New technique identifies important mutations behind Lynch syndrome
Colorectal cancer is the third most common form of cancer. While 90% of cases are in people older than 50, there is an as-yet unexplained rising incidence in younger people.
Family history ranks high among risk factors for developing colorectal cancer, and people with such a history are often advised to get more frequent screening tests or start screening sooner than the recommended age of 45 years old. Those with a family history of cancer often seek out genetic tests to look for mutations linked to cancer risk. However, those tests don't always provide helpful information.
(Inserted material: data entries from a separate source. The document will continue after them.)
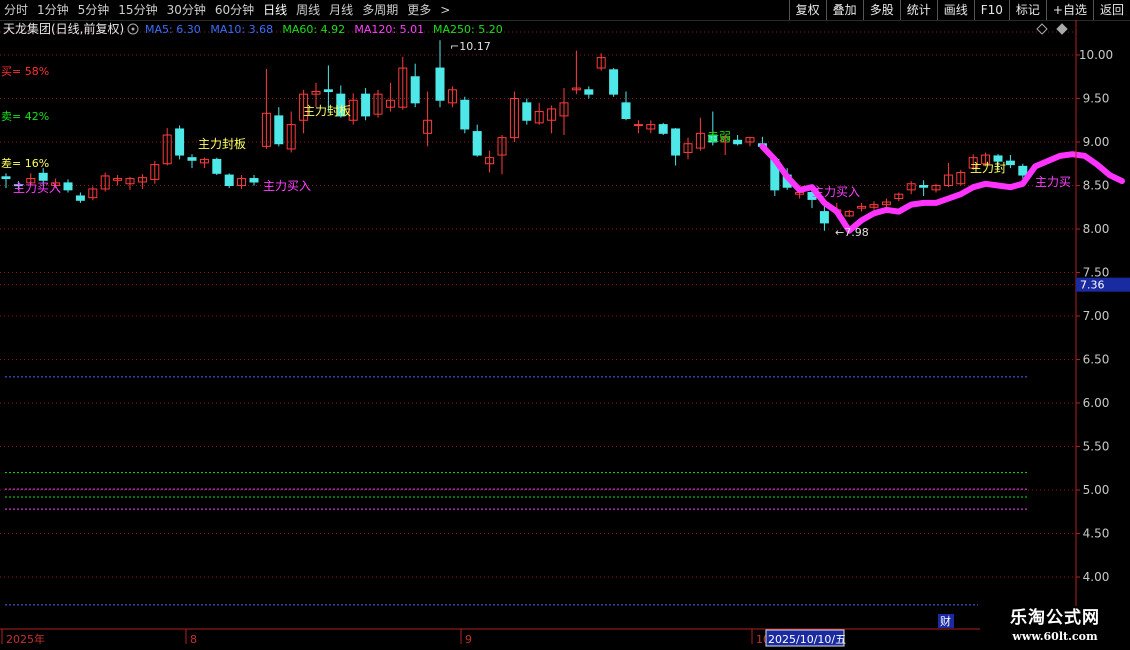 Image resolution: width=1130 pixels, height=650 pixels. Describe the element at coordinates (1096, 534) in the screenshot. I see `price-tick-label: 4.50` at that location.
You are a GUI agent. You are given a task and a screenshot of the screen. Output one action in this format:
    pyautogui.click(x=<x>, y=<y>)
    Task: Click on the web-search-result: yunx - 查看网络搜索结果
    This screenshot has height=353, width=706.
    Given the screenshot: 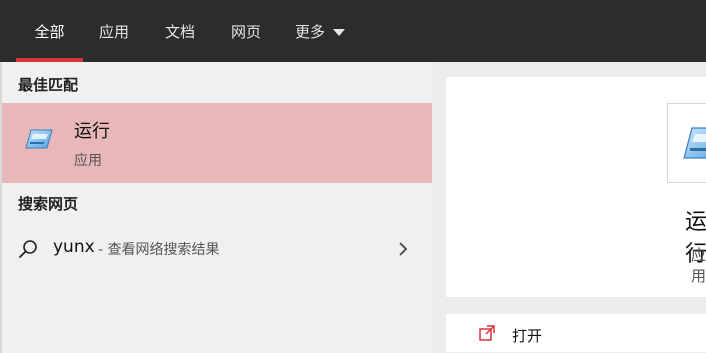 What is the action you would take?
    pyautogui.click(x=218, y=249)
    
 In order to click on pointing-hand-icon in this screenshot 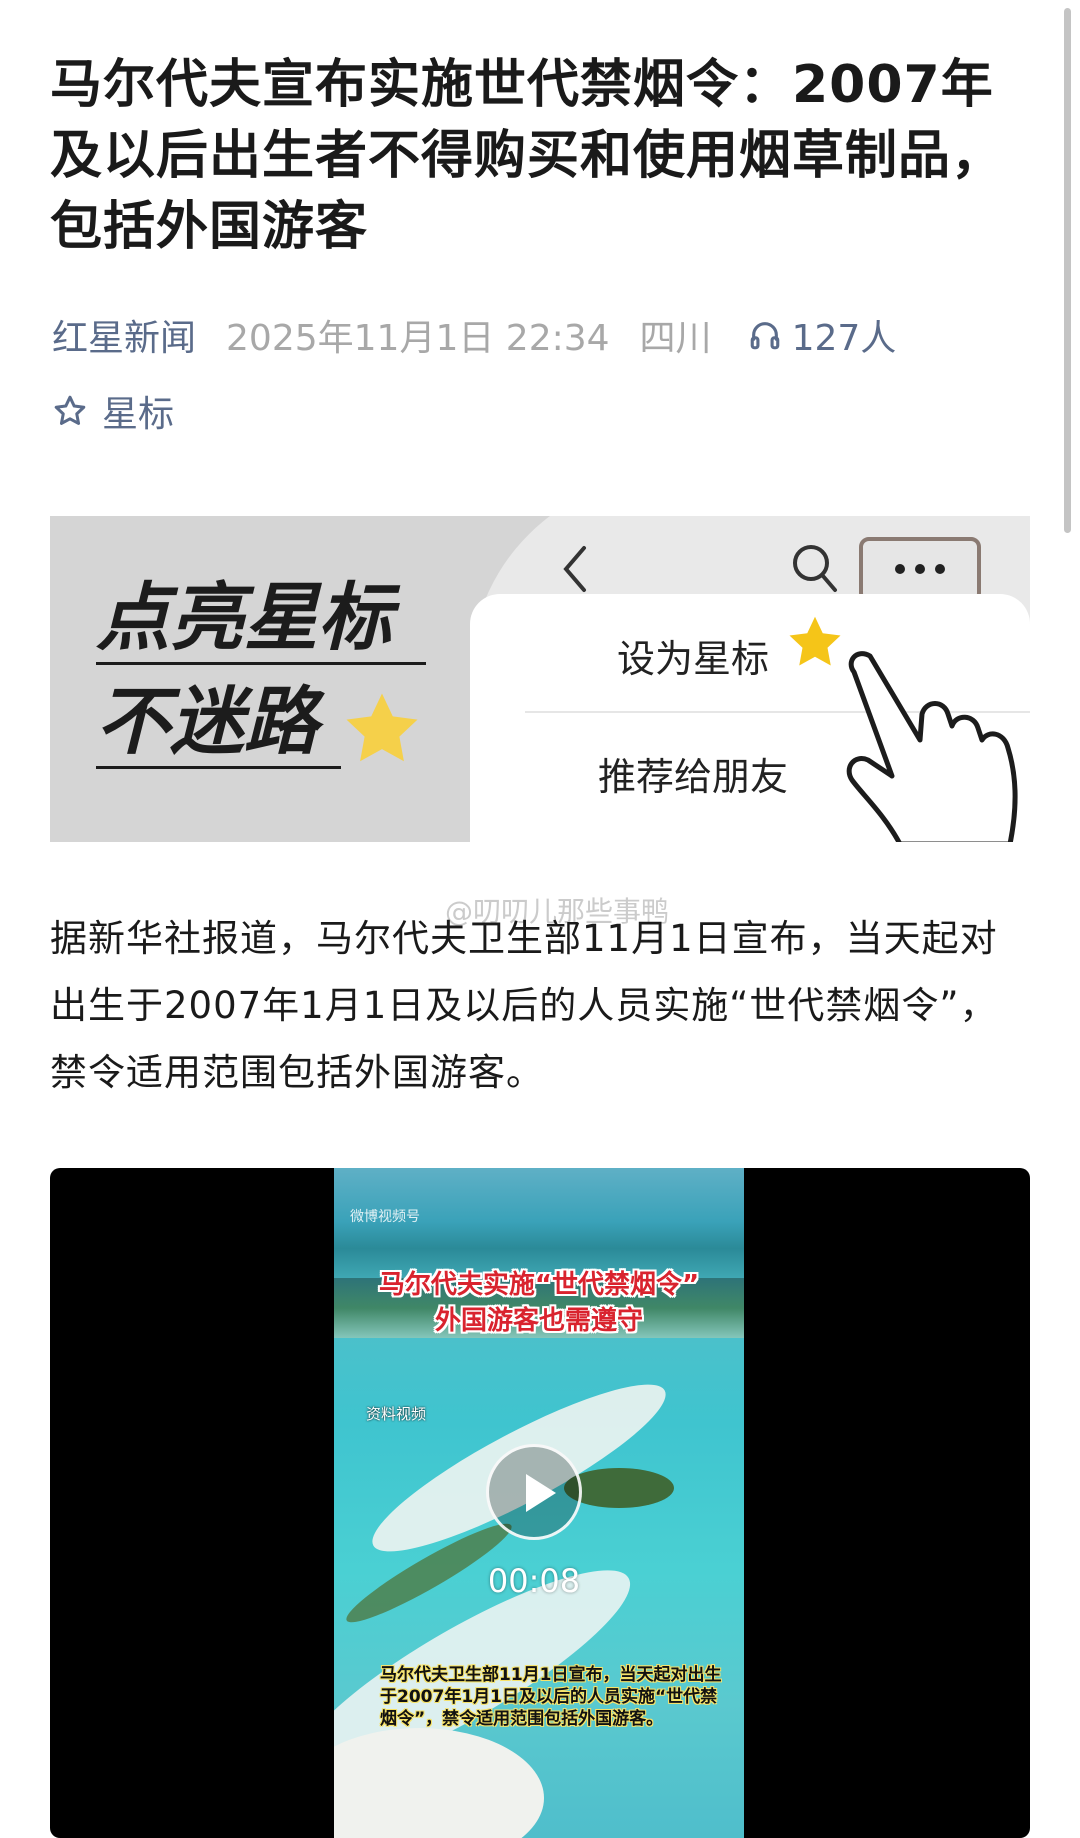, I will do `click(932, 746)`.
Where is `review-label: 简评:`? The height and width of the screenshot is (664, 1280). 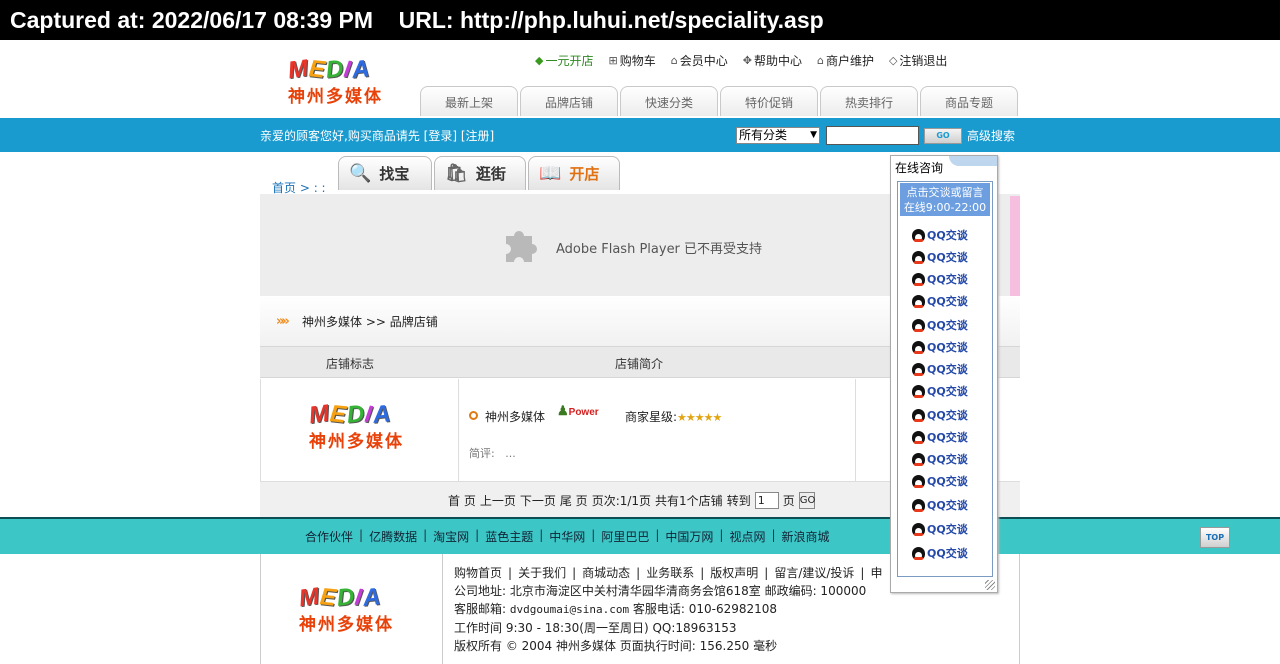
review-label: 简评: is located at coordinates (482, 454).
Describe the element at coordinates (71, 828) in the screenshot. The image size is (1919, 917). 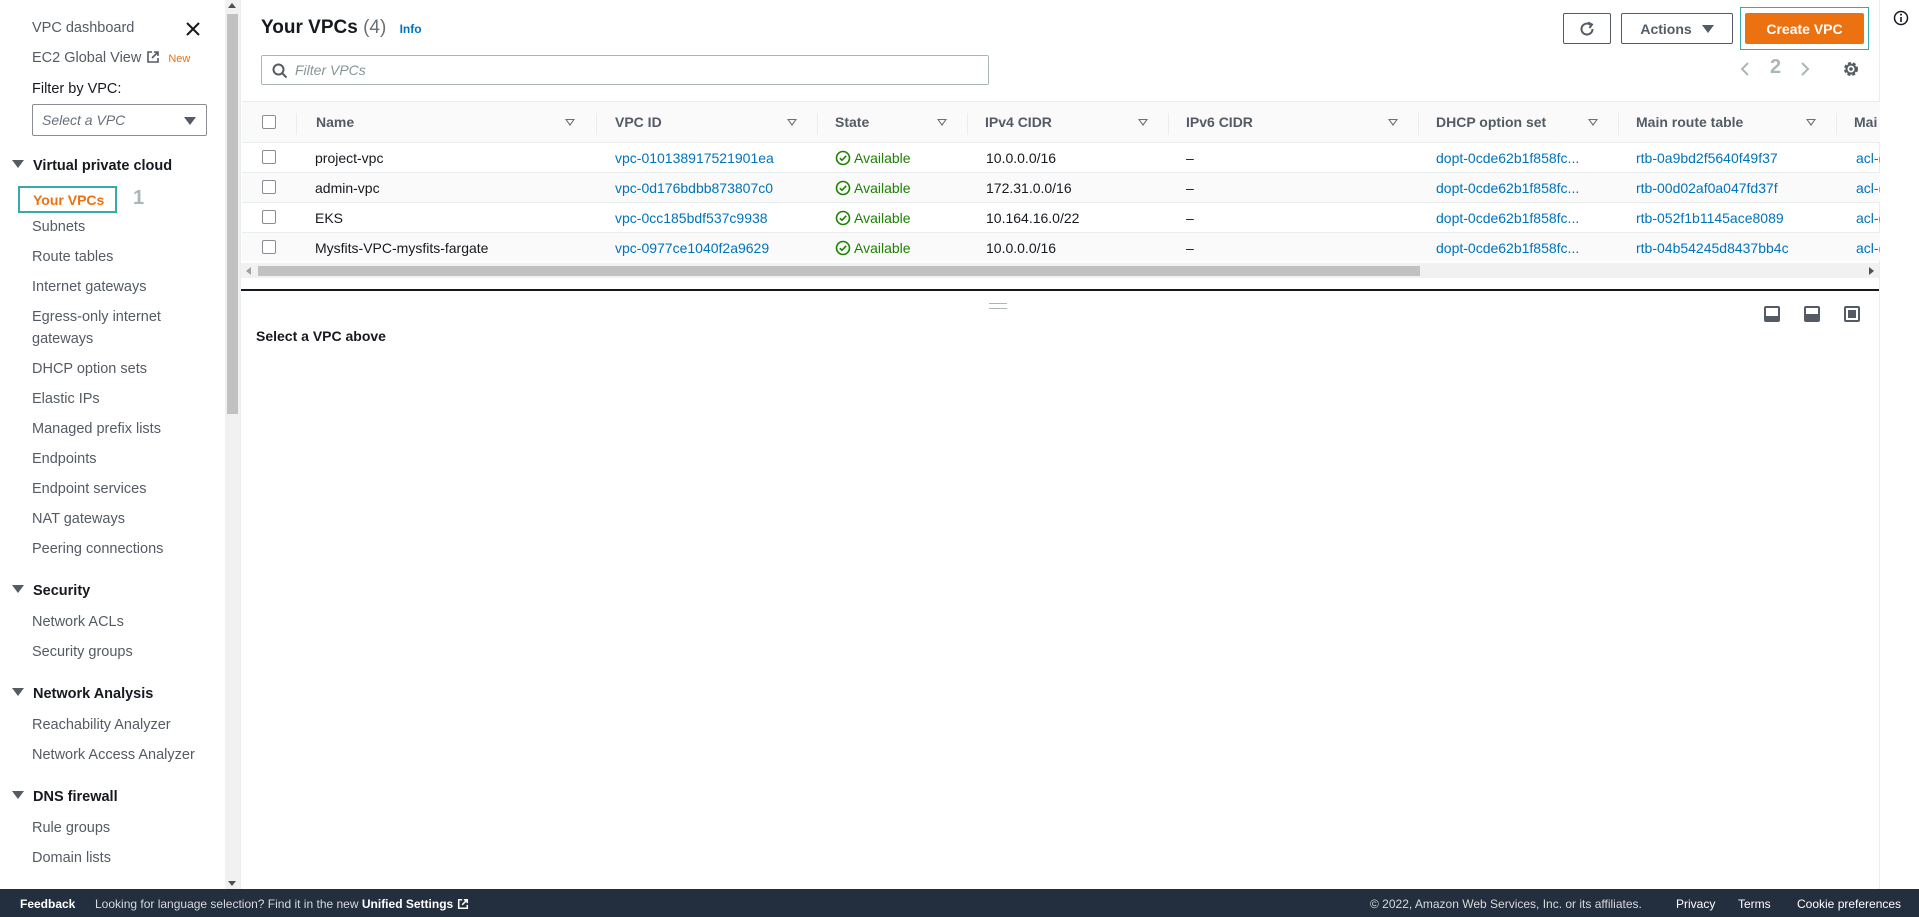
I see `nav-rule-groups: Rule groups` at that location.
In a new paper in the American Journal of Human Genetics, Jacob Kitzman, Ph.D., of the Department of Human Genetics at Michigan Medicine, and a team of collaborators describe a method for screening so-called genetic variants of uncertain significance in the hopes of identifying those mutations that could cause disease.
To do this, they used a genetic condition called Lynch syndrome, also known as hereditary non-polyposis colorectal cancer. Like BRCA1, a gene known to cause certain breast cancers, there are a handful of genes behind Lynch syndrome that have been well described. However, "there's a whole universe of possible genetic variants that can occur in genes associated with Lynch syndrome that we basically know nothing about," says Kitzman.
Because most mutations are rare in the human population, it can be difficult to tell if any particular one is problematic. And studying one variant in a lab at a time takes a lot of time—often too much to be useful for making clinical decisions.
Using a technique called deep mutational scanning, the research team set out to measure the impact of mutations in the gene MSH2, which when mutated, is one major cause of Lynch syndrome.
"The key advance is rather than doing one mutation at a time, we did it in a pooled format which allowed us to test about 18,000 mutations in a single batch," says Kitzman.
Using CRISPR-Cas technology, they deleted the normal copy of MSH2 from human cells, and replaced it with library of every possible mutation in the MSH2 gene. This created a mix of cells where each cell carried a unique MSH2 mutation. This population of cells was treated with a drug known as 6-thioguanine, a chemotherapy that killed only the cells that had a functional variant of MSH2.
The counterintuitive idea, notes Kitzman, is that the surviving cells are the ones without functioning MSH2—which are the ones with mutations that are most likely to be disease-causing.
"We were basically trying to sit down and make the mutations we could so they could serve as a reference for ones that are newly seen or are amongst the thousands of variants of unknown significance identified in people from clinical testing," says Kitzman. "Until now, geneticists could not be sure whether these are benign or pathogenic."
The hope is that, with other patient-specific information, some of these variants may be able to be reclassified, and those people notified that they should undergo more intense screening.
Says Kitzman, "One of the next areas that will need some focus in the field of human genetics is to create these sorts of maps for many different genes where there is a clinical connection, so we can be more predictive when variants are found in an individual."